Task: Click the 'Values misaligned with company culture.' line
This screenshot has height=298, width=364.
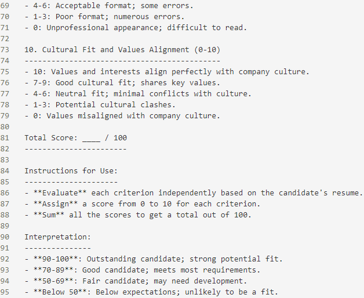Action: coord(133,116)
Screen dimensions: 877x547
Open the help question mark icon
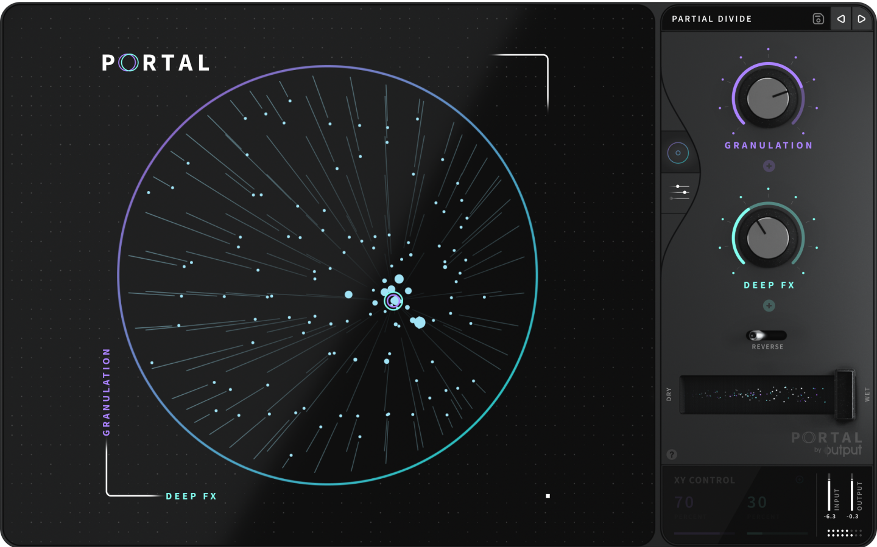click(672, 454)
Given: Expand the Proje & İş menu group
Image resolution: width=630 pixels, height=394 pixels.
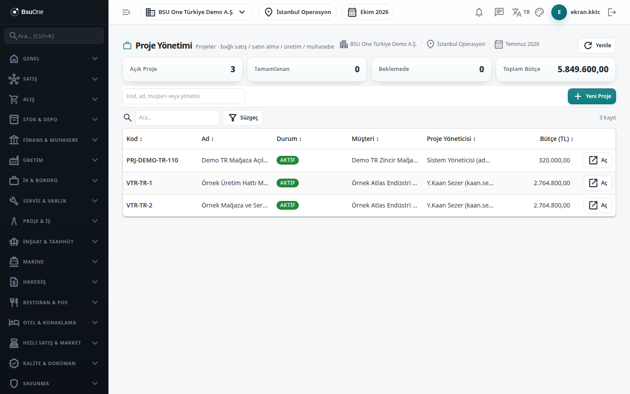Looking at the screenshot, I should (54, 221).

-*-*-

◆ Problem details ◆
Reproduce all of the material above word for word, leaving out the pictures.

◆ Answer in full ◆
Task: Click the 'Values misaligned with company culture.' line
This screenshot has height=298, width=364.
Action: coord(133,116)
Screen dimensions: 877x547
Open the help question mark icon
click(672, 454)
Given: Expand the Proje & İş menu group
Image resolution: width=630 pixels, height=394 pixels.
Looking at the screenshot, I should (54, 221).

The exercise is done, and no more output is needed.